La tartaruga ha tirato fuori la testa. Dio, che viscidume. Poi c’è la gente che la vuole in casa. Magari non una tartaruga gigante delle Galapagos, però sempre una cosa del genere. Se schiatta dopo di te, che divertimento c’è? Per ora meglio inquadrarla e basta.
-Ce l’ho, George.
Mi volto un secondo per guardarlo. Con la bibita grondante in mano e la faccia stupita sembra ancora più idiota di quanto lo fosse prima.
-Vai alla telecamera, idiota! No, aspetta, dammi la coca. Ok, vai alla telecamera.

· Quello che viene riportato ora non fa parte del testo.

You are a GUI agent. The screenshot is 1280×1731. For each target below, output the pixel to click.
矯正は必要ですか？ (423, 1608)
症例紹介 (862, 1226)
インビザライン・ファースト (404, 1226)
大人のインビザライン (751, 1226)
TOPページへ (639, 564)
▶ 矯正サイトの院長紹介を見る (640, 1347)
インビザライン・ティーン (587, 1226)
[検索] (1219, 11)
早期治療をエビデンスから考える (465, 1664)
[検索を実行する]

E muoviti.
La tartaruga brontola qualcosa, probabilmente è uno stiracchio, poi si scrocchia le ossa del collo. Fatti una sega, già che ci sei, bofonchia l’idiota. Lo mando affanculo, ma silenziosamente. Piano piano le zampe spuntano dagli angoli del carapace, e lo sollevano, con uno sforzo mostruoso.
-Spostati più a destra, George, seguila.
Seguiamo i primi passi. C’è sempre stata questa falsa verità sulle tartarughe che vanno lentissime. Quella è un razzo, e non sto scherzando. Nell’ottica delle tartarughe, s’intende. L’idiota la segue agevolmente, inciampando a volte sulla sdraio, ma è anche normale per lui.
-Guadrala, cazzo! Si muove! Si muov…
La tartaruga ritira le gambe per posarsi lentamente a terra, di nuovo.
-Sei un porta sfiga, idiota.
-Cosa centro adesso?
-Piazzati pure lì e aspetta il suo prossimo movimento. Vado a fare una chiamata e torno.
-Ma certo. Lascia a me la parte pallosa. Finisce che ti denuncio, una di queste volte.
-Finisce che ti uccido io- esclamo, prima di allontanarmi dall’esemplare.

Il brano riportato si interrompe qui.